**WHAT YOU HAVE TO DO**
Could you return every line of the material that contains the word "each"?

**DATA EXCERPTS**
---+---
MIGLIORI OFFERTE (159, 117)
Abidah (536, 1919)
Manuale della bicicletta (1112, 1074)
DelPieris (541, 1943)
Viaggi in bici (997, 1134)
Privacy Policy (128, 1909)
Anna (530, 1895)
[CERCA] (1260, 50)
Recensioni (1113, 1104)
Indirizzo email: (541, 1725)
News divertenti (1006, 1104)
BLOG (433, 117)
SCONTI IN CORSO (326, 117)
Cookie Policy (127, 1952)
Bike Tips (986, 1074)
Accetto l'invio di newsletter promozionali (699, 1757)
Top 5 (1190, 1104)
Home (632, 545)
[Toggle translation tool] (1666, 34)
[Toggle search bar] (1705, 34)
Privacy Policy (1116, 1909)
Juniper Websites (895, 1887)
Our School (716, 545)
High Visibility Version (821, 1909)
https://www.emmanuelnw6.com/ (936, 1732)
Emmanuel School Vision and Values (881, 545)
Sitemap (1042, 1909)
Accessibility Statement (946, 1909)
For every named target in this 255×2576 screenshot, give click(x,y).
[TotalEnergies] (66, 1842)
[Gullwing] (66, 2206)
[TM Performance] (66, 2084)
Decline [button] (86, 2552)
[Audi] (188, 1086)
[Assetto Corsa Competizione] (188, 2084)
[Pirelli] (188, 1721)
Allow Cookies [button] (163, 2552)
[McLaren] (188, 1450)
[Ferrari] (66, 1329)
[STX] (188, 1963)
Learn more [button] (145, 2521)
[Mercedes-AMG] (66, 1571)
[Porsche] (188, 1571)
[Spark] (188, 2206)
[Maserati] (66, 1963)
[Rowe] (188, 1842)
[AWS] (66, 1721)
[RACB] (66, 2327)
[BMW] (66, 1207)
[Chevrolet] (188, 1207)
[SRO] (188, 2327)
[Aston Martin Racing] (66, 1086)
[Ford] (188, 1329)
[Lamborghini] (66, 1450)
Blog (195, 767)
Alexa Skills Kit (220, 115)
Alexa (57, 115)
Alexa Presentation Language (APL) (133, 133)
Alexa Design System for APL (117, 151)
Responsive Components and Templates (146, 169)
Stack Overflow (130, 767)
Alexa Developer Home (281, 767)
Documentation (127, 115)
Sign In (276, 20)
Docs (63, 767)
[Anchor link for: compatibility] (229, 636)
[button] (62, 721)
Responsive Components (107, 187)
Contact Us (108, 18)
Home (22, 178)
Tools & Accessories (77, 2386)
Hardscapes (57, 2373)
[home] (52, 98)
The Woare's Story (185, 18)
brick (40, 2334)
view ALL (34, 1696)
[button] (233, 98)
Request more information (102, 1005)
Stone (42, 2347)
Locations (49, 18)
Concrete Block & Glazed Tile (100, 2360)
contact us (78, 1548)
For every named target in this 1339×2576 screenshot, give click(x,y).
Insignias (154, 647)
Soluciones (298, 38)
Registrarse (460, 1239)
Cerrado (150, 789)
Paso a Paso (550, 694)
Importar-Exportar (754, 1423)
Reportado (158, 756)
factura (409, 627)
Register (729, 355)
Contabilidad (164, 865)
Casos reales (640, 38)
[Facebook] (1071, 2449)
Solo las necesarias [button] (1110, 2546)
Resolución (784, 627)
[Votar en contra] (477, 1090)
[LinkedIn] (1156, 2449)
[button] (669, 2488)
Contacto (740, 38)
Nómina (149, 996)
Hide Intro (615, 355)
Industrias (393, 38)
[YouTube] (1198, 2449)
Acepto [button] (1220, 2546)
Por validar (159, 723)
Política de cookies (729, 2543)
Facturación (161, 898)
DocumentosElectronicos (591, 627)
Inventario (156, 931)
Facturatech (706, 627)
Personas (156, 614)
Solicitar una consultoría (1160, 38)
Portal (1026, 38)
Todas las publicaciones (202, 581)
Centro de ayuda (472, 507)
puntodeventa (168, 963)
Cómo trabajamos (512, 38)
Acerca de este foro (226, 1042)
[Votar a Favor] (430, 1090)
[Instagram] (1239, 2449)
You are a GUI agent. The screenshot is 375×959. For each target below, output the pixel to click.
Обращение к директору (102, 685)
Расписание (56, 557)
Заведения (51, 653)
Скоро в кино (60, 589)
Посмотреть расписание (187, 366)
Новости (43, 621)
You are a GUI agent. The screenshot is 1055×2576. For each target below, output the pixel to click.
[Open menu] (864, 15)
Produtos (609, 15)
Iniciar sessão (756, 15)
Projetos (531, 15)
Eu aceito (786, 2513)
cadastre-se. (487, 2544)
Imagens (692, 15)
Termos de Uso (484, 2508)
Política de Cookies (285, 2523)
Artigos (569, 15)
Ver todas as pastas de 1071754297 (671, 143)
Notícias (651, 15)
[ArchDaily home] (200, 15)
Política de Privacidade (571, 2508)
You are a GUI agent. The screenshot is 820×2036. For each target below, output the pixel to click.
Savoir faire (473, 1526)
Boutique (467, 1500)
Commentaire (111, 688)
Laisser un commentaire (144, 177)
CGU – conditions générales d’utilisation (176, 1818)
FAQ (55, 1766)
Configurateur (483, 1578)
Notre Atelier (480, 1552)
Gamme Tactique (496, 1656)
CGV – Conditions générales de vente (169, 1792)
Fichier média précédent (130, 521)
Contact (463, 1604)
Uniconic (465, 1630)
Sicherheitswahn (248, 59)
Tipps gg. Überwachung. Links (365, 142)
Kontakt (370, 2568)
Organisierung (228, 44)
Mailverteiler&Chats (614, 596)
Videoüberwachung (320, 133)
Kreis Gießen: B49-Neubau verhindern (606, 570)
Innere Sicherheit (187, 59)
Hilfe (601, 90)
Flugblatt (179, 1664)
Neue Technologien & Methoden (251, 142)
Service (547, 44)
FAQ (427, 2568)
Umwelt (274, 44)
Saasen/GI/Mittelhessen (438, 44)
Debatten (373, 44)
---+---
**ANSWER BOX**
You are a GUI agent. The screenshot is 375×959. For each target below, output the pixel to click.
You are a GUI agent. The screenshot is 1055×2576. For each target below, output the pixel to click.
You are a GUI agent. The screenshot is 820×2036. For each target below, output the pixel to click.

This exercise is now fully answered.